When I first read J.K. Rowling's hard-luck story about being on welfare and writing Harry Potter and the Sorcerer's Stone in longhand in a coffee shop, I thought it was a very effective selling point for the book, although the story is true.
Can you imagine the determination it took to write under those conditions? JKR was at a low point. I read that her ex-husband kicked her out of the house when their daughter was a few months old; the next day she came back with reinforcements to get the baby and leave the cad forever.
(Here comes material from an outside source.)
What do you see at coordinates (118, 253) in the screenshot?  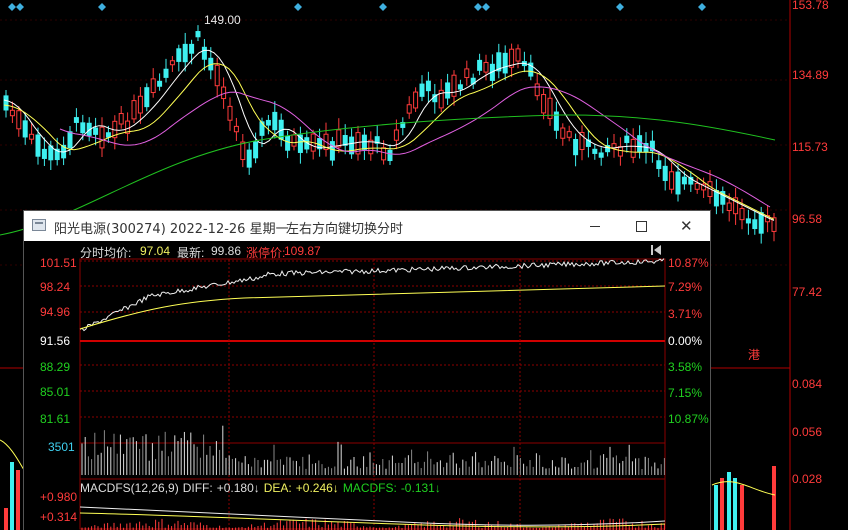 I see `avg-label: 均价:` at bounding box center [118, 253].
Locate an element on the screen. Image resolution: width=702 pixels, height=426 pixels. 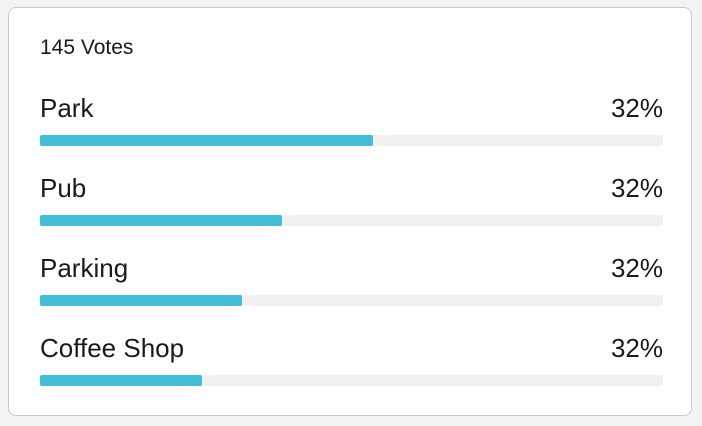
option-label: Pub is located at coordinates (64, 188).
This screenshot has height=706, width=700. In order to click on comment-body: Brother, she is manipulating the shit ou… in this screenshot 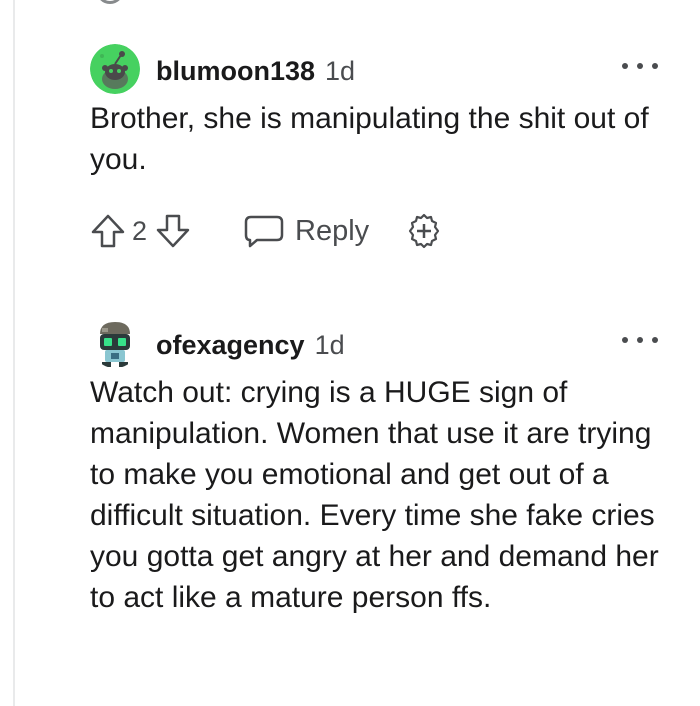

She and the baby lived with her sister and brother-in-law for a while, then she lived in Scotland on welfare while she wrote her book, attended classes to earn a teaching certificate, and eventually taught classes. JKR said the story about writing in a coffee shop because her apartment was too cold isn't true; she just liked the coffee.
I was surprised to learn that JKR still writes in longhand. She's writing the final book on lined paper. How charming! On her site, she writes about running out of paper. From her "diary" (via the Scotsman):
"Why is it so difficult to buy paper in the middle of town? What is a writer who likes to write longhand supposed to do when she hits her stride and then realises to her horror she has covered every bit of blank paper in her bag? Forty-five minutes it took me, this morning, to find somewhere that would sell me some normal, lined paper."
Book 7 is being written (in longhand!) as I write this. Will all of John Granger's questions be answered, or will JKR leave us hanging? How will our theories pan out? How far off the mark are we? How close? Whether you love them or hate them, JKR and Harry Potter have changed the culture. Even if the "Boy Who Lived" dies in the book (Don't stone me!), he will live on.